Perhaps the expensive gifts Thomas received as a child were an apology for the time his father spent away from him. Perhaps his mother resented having a small child she hadn’t asked for. Now Thomas finds life so hectic, he has barely any time for Harriet. No wonder Meg wants them to give it all up and move to the country.
“That’s impossible Meg,” he’d said. “What would I do in the country?”
“People find jobs in the country as well as here,” she’d replied. “Or they commute. A train journey can be quite relaxing, you know.”
She’d said she’d like to see Harriet running across the fields, finding wild flowers, feeding ducks.
“We have ducks in London, Meg,” he’d said, “in the park.”
“I’d like another baby, Tom.” Then she’d gone on quickly. “And I want to grow vegetables, maybe keep chickens...”
“Chickens, Meg. Are you out of your mind?”
He pulls into his mother’s drive.
The live-in carer opens the door, and leads the way into the drawing room. The same antique cabinets are full of the same beautiful things. Thomas’ mother reclines on a chaise longue, a blanket over her knees.
“You came alone then?”
“Meg couldn’t get the time off…” His voice tails away. He feels five years old again, a naughty boy.
“I’ll make some tea,” says the carer.
“Do sit down, Thomas; you’re making the place untidy.”
“I always did that Mother,” says Thomas, almost savagely. Then he stops. “I’m sorry. It’s been a long journey.”
His mother is silent. She looks tired. Thomas takes his case upstairs. Do we all end up stuck in some dreadful caricature of ourselves, he wonders, unable to break free.
He goes downstairs to where his mother waits. Her hair is beautifully styled; her make-up is tasteful. Thomas sees the effort she has made for his visit. Yet the illness is winning. She looks terrible.
The carer brings in a tray. She gives no hint of disapproval that he hasn’t visited for months.
Thomas attempts to speak calmly of Harriet, and Meg. From the distant kitchen come the sounds of a meal being prepared, a song on the radio.
A silence falls between them. Shadows gather in the room.
“I went back to our first house today, Mother,” he says.
He tells her about the people who moved in after they left, the people who stayed for thirty years.
“You hid my bike from me. Do you remember that?”
Thomas watches as his mother shuts her eyes.
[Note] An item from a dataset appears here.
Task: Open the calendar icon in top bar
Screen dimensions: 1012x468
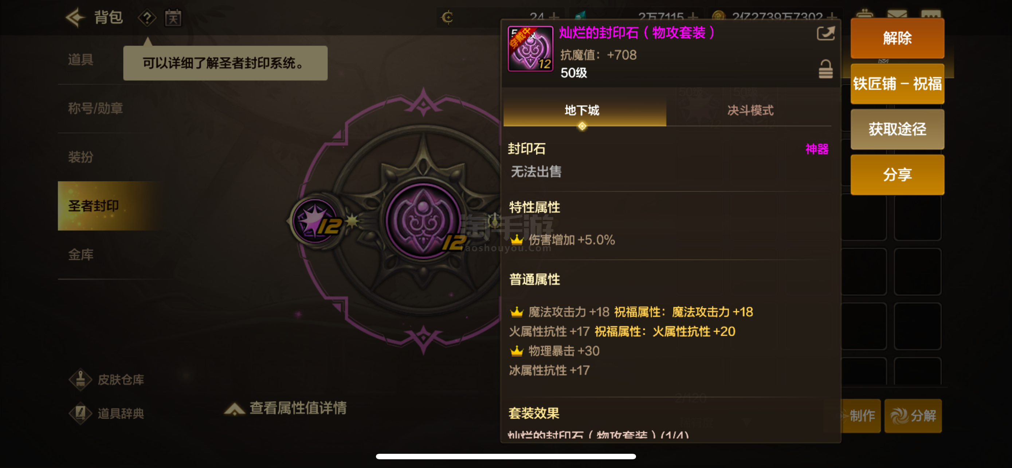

“I found you such a difficult child, Thomas,” she says. He strains his ears to hear her. “I didn’t understand you.”
He thinks of Harriet. He doesn’t understand her, not at all. She’s so… alive, yes, that’s the word, alive.
“I do love you, Thomas.”
The words spill into the gloom of the impeccable room, as if his mother has to say it while there is still time.
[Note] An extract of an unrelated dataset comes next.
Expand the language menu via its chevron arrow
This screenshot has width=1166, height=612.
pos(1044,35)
“I wanted to be the perfect parent,” she says.
A log shifts in the fire. The clock ticks. From the kitchen the six o’clock pips announce the news
“What do you wish, Mother?”
“That I could have another go at it all. But as they say, life isn’t a rehearsal.”
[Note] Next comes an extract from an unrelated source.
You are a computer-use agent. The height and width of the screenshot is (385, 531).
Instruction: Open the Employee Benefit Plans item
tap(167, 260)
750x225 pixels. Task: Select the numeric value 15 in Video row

Thomas needs to do something, anything, to prevent the anguish and guilt and the
desire to weep.
“I’ll pull the curtains, shall I?”
He stands beside the window, looks out at the darkening sky. The first star gives a gentle welcome to the night.
“Mother.” He tries hard to see things from her point of view. He walks over to her, and takes her hand.
“Growing up in the country was good,” he says. “I don’t really care about the bike, you know.”
“I’m so tired,” is all she says.
Later, in the bedroom that overlooks the hills, Thomas has time to think. He has a future, God willing. It’s time to be the person he wants to be. He imagines Harriet playing in a sunny garden; Meg picking flowers, growing vegetables, her weary frown long gone. Maybe feeding chickens. Maybe another child on the way.
No. Alive. He will be alive, like Harriet. And Meg.
Everything will be all right.
Soon it will be tomorrow, and he’ll head for London. He may well be singing. Yes. Probably one of Harriet’s funny little songs.
Nought to sixty in 5.5 seconds. Not escaping, but going home.